===== Task material

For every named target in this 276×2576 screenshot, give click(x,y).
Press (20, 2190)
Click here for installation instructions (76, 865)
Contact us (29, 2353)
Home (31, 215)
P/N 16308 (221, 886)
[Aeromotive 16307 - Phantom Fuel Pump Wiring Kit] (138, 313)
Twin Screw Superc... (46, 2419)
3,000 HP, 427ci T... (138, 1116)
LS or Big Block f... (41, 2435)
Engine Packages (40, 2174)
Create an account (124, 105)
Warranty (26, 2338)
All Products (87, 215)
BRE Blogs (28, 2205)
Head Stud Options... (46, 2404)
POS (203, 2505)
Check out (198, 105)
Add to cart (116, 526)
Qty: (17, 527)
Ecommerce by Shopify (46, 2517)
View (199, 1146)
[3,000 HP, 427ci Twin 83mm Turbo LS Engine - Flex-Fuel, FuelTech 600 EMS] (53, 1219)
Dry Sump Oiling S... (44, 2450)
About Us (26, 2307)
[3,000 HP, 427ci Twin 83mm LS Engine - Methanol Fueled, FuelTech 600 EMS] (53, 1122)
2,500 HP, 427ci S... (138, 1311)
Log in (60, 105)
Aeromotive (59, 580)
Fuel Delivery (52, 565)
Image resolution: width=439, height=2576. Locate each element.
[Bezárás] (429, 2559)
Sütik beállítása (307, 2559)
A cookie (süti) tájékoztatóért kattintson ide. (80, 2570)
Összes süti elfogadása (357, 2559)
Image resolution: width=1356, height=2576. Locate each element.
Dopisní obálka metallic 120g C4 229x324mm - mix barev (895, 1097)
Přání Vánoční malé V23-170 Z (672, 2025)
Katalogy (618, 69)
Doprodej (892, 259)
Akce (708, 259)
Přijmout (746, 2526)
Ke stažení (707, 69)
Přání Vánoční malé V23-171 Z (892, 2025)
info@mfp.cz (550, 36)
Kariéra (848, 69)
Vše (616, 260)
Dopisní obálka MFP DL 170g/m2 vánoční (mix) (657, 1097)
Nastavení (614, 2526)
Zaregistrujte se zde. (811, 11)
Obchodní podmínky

==========

- Exercise brief -
Retype the records in full. Keep every line identical to the original.

- Solution to this problem -
For every named target in this 276×2576 screenshot, give click(x,y).
Press (20, 2190)
Click here for installation instructions (76, 865)
Contact us (29, 2353)
Home (31, 215)
P/N 16308 (221, 886)
[Aeromotive 16307 - Phantom Fuel Pump Wiring Kit] (138, 313)
Twin Screw Superc... (46, 2419)
3,000 HP, 427ci T... (138, 1116)
LS or Big Block f... (41, 2435)
Engine Packages (40, 2174)
Create an account (124, 105)
Warranty (26, 2338)
All Products (87, 215)
BRE Blogs (28, 2205)
Head Stud Options... (46, 2404)
POS (203, 2505)
Check out (198, 105)
Add to cart (116, 526)
Qty: (17, 527)
Ecommerce by Shopify (46, 2517)
View (199, 1146)
[3,000 HP, 427ci Twin 83mm Turbo LS Engine - Flex-Fuel, FuelTech 600 EMS] (53, 1219)
Dry Sump Oiling S... (44, 2450)
About Us (26, 2307)
[3,000 HP, 427ci Twin 83mm LS Engine - Methanol Fueled, FuelTech 600 EMS] (53, 1122)
2,500 HP, 427ci S... (138, 1311)
Log in (60, 105)
Aeromotive (59, 580)
Fuel Delivery (52, 565)
Image resolution: width=439, height=2576. Locate each element.
[Bezárás] (429, 2559)
Sütik beállítása (307, 2559)
A cookie (süti) tájékoztatóért kattintson ide. (80, 2570)
Összes süti elfogadása (357, 2559)
Image resolution: width=1356, height=2576. Locate each element.
Dopisní obálka metallic 120g C4 229x324mm - mix barev (895, 1097)
Přání Vánoční malé V23-170 Z (672, 2025)
Katalogy (618, 69)
Doprodej (892, 259)
Akce (708, 259)
Přijmout (746, 2526)
Ke stažení (707, 69)
Přání Vánoční malé V23-171 Z (892, 2025)
info@mfp.cz (550, 36)
Kariéra (848, 69)
Vše (616, 260)
Dopisní obálka MFP DL 170g/m2 vánoční (mix) (657, 1097)
Nastavení (614, 2526)
Zaregistrujte se zde. (811, 11)
Obchodní podmínky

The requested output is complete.